Loss of, and damage to, retinal ganglion cell axons in the optic nerve and subsequent excavation of the optic nerve head are hallmarks of glaucoma. Col4a1^+/Δex41 on a B6 background had optic nerve hypoplasia that precluded assessment of glaucomatous optic nerve damage in these animals.⁹ However, optic nerves appear to develop normally in Col4a1^+/Δex41 CASTB6F1 and 129B6F1 mice⁹ and so we tested whether these mice had hallmarks of glaucoma. To do this we sectioned optic nerves from CASTB6F1 and 129B6F1 mice and stained them with PPD, which differentially stains the axoplasm of sick or dying axons.

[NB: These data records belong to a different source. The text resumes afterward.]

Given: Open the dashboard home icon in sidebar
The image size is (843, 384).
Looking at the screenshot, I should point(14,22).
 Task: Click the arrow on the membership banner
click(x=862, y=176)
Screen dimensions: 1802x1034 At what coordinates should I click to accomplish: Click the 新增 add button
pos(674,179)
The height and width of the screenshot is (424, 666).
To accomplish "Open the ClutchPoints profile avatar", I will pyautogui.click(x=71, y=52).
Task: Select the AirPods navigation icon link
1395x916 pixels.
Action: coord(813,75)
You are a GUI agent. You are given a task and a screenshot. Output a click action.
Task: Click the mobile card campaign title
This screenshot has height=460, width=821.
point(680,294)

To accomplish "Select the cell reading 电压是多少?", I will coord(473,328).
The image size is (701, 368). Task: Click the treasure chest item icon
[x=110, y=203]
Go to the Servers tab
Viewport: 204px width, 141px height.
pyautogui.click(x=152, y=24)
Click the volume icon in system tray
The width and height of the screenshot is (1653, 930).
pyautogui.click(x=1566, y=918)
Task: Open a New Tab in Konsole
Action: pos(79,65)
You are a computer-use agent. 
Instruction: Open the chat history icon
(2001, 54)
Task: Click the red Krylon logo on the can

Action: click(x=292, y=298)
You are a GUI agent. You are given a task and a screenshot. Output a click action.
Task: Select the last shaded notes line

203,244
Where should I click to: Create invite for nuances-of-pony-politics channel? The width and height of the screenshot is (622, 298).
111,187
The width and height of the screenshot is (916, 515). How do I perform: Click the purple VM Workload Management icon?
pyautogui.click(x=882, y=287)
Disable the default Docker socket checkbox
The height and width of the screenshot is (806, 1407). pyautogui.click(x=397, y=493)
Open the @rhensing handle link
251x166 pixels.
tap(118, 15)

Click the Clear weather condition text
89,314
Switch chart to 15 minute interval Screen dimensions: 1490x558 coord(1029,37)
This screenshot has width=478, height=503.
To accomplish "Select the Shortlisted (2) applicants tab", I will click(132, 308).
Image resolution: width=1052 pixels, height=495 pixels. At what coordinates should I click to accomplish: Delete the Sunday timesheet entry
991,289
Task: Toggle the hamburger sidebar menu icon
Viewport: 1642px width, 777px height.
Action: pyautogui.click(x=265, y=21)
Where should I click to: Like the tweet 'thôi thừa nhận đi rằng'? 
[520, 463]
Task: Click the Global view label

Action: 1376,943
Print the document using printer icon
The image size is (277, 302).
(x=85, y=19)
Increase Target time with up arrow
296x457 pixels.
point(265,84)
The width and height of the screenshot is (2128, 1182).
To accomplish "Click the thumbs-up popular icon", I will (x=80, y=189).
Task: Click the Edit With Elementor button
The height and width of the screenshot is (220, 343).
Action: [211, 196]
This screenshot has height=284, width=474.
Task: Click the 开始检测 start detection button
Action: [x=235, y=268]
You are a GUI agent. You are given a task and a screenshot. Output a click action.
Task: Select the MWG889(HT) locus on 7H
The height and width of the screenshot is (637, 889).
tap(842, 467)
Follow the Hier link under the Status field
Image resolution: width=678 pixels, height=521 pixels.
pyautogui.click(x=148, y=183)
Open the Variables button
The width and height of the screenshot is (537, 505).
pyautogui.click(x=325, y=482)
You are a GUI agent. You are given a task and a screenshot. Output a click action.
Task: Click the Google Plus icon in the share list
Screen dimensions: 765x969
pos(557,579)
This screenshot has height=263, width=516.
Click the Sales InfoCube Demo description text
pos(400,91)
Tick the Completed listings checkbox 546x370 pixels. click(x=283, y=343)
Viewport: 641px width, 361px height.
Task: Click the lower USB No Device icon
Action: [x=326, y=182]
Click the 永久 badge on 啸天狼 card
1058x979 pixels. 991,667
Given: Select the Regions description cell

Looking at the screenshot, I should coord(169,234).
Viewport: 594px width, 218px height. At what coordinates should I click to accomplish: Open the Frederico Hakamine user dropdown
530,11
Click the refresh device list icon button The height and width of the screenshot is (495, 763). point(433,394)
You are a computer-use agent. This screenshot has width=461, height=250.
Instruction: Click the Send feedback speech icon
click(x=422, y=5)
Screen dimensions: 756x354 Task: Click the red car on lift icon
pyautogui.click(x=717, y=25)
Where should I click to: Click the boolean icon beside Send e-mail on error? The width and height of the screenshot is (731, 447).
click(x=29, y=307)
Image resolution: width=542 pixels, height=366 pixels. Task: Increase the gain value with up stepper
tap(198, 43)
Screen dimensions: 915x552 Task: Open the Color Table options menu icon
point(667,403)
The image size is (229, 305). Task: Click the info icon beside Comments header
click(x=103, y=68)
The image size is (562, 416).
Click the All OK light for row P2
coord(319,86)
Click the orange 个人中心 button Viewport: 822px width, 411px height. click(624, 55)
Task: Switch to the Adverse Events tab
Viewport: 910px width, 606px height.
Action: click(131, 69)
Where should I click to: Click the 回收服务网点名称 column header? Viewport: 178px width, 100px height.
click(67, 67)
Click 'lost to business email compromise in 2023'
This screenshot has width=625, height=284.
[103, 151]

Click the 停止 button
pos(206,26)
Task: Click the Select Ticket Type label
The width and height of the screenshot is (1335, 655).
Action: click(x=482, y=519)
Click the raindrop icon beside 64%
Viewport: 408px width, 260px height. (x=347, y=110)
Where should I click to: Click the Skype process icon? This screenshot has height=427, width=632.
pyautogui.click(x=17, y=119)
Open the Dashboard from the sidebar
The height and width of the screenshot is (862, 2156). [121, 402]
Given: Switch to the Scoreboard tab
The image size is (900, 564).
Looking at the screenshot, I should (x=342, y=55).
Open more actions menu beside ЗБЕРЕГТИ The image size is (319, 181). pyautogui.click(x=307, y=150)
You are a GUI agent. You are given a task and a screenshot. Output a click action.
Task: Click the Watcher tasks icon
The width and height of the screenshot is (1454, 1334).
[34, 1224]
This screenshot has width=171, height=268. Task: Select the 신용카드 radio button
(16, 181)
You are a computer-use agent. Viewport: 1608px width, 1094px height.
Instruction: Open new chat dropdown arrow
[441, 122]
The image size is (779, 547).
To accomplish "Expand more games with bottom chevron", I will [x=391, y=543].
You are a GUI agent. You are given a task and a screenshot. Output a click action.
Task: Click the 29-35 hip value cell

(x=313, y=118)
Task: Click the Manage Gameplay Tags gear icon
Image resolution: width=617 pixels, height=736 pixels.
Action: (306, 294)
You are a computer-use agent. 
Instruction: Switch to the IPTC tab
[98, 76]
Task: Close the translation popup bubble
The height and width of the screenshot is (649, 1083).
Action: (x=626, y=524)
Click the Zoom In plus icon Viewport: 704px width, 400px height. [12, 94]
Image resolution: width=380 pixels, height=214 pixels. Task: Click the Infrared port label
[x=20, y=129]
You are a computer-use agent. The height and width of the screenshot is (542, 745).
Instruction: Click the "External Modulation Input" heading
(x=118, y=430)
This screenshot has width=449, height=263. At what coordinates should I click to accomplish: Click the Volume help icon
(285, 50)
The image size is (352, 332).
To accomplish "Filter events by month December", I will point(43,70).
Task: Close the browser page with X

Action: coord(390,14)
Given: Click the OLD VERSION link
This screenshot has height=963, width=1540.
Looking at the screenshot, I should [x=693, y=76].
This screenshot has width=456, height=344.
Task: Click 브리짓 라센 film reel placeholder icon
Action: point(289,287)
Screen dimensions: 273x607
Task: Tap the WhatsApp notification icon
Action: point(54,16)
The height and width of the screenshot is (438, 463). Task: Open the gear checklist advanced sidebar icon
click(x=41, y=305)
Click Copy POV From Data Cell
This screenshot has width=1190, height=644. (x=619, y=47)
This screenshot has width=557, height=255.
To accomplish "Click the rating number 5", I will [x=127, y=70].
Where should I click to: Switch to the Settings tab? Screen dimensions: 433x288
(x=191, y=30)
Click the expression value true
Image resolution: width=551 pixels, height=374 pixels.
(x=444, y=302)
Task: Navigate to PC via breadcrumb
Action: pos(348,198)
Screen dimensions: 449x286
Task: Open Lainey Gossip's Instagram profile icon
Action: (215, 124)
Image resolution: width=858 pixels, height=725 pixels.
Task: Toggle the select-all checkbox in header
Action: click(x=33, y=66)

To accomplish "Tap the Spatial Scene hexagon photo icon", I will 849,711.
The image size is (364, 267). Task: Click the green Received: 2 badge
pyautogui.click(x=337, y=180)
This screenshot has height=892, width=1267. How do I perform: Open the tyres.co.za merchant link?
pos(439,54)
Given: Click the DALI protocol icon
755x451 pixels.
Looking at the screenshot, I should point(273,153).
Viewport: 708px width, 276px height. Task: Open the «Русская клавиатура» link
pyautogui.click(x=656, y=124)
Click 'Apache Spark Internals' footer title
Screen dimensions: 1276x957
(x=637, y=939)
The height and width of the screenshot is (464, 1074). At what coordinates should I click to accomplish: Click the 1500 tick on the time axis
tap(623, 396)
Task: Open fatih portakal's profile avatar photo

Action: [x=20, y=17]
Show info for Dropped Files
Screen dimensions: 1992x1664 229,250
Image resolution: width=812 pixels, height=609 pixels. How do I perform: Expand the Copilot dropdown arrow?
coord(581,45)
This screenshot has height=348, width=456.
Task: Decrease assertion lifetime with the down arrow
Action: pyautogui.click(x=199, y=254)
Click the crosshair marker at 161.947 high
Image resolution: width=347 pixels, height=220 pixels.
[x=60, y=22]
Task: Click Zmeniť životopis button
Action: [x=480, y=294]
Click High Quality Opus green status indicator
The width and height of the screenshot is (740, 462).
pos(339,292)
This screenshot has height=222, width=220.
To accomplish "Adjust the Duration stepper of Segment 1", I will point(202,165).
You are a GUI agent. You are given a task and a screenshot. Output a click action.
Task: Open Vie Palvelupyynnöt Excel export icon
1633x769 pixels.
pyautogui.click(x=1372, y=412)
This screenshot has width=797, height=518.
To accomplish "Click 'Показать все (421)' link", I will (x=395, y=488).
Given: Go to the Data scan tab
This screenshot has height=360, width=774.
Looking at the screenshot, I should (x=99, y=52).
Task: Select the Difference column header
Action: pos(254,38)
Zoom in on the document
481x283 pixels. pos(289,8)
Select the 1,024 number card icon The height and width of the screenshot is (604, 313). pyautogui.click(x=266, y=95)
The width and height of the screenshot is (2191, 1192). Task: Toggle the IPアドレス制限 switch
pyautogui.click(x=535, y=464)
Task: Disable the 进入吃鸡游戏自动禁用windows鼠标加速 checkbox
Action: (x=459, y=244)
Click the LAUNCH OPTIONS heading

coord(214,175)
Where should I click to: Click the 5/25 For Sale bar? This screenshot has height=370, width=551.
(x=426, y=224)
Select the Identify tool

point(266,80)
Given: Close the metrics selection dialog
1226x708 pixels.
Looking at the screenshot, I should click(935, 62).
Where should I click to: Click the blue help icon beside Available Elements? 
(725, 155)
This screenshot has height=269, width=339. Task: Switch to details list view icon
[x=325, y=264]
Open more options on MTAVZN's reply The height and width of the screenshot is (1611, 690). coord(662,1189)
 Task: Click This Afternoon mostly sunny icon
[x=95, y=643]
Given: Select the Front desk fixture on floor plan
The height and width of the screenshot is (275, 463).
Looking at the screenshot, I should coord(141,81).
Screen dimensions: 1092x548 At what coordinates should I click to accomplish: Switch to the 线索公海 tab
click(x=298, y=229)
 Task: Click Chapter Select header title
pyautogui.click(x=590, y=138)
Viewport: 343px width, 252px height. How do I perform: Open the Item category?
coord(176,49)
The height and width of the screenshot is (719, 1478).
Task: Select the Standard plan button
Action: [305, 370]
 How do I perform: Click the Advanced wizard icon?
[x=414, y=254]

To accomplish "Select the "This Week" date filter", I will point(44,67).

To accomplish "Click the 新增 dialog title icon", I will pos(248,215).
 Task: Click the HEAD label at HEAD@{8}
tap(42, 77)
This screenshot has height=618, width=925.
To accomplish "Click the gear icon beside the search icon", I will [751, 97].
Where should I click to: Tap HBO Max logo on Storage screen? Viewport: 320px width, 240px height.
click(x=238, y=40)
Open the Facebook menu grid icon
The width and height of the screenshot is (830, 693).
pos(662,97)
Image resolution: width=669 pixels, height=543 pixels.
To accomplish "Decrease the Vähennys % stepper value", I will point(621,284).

Stained optic nerve sections were then graded for the extent of damage by at least two independent investigators that were masked to the genotypes (Figs. 3C–G).³¹ Although we observed moderately damaged optic nerves in both Col4a1^+/+ and Col4a1^+/Δex41 mice aged for over 2 years we did not detect severely damaged nerves from CASTB6F1 mice of either genotype (Figs. 3C, 3D, 3G). In 129B6F1 mice we did not detect differences between optic nerves from Col4a1^+/+ and Col4a1^+/Δex41 animals up to 5 months of age; however, we identified a portion of severely damaged optic nerves in older Col4a1^+/Δex41 mice. The numbers of damaged optic nerves were significantly different between Col4a1^+/+ and Col4a1^+/Δex41 mice at 12 to 15 months and 18 to 23 months of age (Fisher's exact test, P = 0.002 and P = 0.032, respectively; Figs. 3E–G).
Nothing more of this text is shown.